Tomorrow, Everyone Will Be a LinkedIn Influencer for Their Employer?

During the 28th episode of The Social Show, the podcast about content creation, Francis Jette hosted Jean-Luc Sanscartier, an online marketing specialist who landed a job at Google largely thanks to his personal brand built on LinkedIn. Here’s a summary.

“Passion is far more viral than the quantity of posts.” In a LinkedIn post in May, Jean-Luc Sanscartier encouraged employees to engage in online influence, even at an irregular frequency.

This encouragement is especially important for employers:

“Most companies overlook one of the best ‘free’ sales and recruitment tactics: encouraging employees to talk about the products, jobs, and culture of their company on LinkedIn. (…) Even worse, many large companies have so many rules to limit the risks of information leaks or reputational damage that employees don’t even dare to write about what they’re passionate about or motivated by in their work. It’s absurd to restrict the best salespeople and recruiters in a company this way.”

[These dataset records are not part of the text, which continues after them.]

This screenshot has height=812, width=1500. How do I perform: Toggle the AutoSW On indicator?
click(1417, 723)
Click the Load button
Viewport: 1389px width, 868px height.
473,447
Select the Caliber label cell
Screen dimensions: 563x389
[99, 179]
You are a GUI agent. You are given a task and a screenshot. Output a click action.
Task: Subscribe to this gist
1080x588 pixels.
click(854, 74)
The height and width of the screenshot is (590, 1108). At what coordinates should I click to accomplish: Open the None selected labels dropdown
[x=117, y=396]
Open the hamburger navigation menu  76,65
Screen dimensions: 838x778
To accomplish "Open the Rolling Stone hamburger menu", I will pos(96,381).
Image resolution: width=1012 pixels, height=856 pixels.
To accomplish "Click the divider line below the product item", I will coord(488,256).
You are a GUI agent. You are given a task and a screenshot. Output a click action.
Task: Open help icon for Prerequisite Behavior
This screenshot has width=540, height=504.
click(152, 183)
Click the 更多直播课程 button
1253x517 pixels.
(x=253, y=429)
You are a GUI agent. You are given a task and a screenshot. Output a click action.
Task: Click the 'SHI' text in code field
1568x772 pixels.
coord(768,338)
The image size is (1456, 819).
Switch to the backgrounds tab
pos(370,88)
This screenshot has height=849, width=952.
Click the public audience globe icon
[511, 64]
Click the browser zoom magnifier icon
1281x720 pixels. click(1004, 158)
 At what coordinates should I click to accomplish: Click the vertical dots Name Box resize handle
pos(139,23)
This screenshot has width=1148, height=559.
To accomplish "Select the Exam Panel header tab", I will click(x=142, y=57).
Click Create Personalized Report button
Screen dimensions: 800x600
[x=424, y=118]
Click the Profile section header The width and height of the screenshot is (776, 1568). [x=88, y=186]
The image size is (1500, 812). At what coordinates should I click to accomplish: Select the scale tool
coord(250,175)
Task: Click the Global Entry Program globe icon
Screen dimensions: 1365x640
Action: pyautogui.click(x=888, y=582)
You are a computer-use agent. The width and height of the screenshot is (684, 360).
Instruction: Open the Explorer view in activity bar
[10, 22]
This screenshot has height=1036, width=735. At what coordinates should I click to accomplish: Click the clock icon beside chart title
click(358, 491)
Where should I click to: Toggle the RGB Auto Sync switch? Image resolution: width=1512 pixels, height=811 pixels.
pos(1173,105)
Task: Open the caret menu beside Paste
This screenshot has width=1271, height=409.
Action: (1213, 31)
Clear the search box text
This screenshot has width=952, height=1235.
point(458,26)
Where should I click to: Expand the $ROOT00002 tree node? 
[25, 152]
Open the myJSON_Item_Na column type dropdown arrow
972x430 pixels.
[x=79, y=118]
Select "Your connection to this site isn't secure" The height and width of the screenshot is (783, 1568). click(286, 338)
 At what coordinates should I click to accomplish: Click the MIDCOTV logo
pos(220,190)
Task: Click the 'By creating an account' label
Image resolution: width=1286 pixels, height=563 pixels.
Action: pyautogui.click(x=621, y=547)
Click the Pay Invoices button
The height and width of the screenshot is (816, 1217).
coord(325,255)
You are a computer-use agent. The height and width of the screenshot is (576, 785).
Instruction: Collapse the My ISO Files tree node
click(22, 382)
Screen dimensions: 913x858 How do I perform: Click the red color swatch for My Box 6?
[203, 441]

For him, LinkedIn was the tool that allowed him to join Google. On The Social Show, the podcast about content creation hosted by trainer Francis Jette, the digital marketing expert elaborated on his point:

“What a loss of value for companies not to encourage their best ambassadors to write on social media. In terms of employer branding, it’s something that can’t be bought. Especially today, many people look up whether it’s fun to work at a particular place. (…) The fear that these employees will leave is a false reason: they will leave if they have to anyway, and recruiters will find them one way or another.”

Today, Jean-Luc Sanscartier continues to post three times a week on LinkedIn: two corporate posts and one personal post. It’s a clever mix of personal branding, sales, being a Google ambassador, and thought leadership. For the Mountain View firm, it’s an unconventional way to boost its brand image and products, like a form of internalized influencer marketing.

“Everyone knows Google, but not everyone knows that Google has an office in Montreal with 450 people. It remains a black box for many. My goal is also to make our solutions’ expertise accessible to SMEs and startups,” he explains on the podcast.

It’s a form of communication that moves away from press releases or traditional corporate messages, which are, let’s say it, colder.

“I have a conversational tone. I write how I would explain it to a group of people in front of me. I also bring a bit of humor,” continues Jean-Luc Sanscartier.

Awareness VS Conversion

To maintain his rhythm of three posts per week, he stays well-informed daily and methodically keeps a document in which he has listed about a hundred content ideas, categorized by theme (startup, finance, Google, personal). This structure helps him avoid the blank page syndrome.

His advice? Don’t chase reach at all costs. In a sales perspective, the most niche posts are often the ones that convert best (i.e., bring in prospects) because they target a more precise audience.

“Reach is one thing. But the right message to the right person is what brings good leads,” he summarizes.

He gives the example of a post about a job offer at Google. It was far from the one that got the most engagement… but that’s normal! Who will comment or name an acquaintance in a comment when they’re already employed? Nevertheless, it generated a lot of views. The key challenge is balancing content aimed at awareness with content with more specific conversion objectives.

The discussion naturally concludes with the contribution of generative artificial intelligence in his creative process. Jean-Luc Sanscartier uses Google’s Gemini (of course) primarily to summarize long studies like those from McKinsey or Harvard Business Review.

“I ask it for a summary, and if it interests me, I read it in full,” he illustrates.

However, he has tried having his posts reviewed by an AI to generate new ones… without success. It didn’t capture his tone well.

Despite this, the possibilities in this area are immense: identifying key success factors of articles, reporting positive or negative sentiment on posts that generate many comments, data analysis of videos…

“Today, a one-person communication team can do the work of 10 with generative AI!”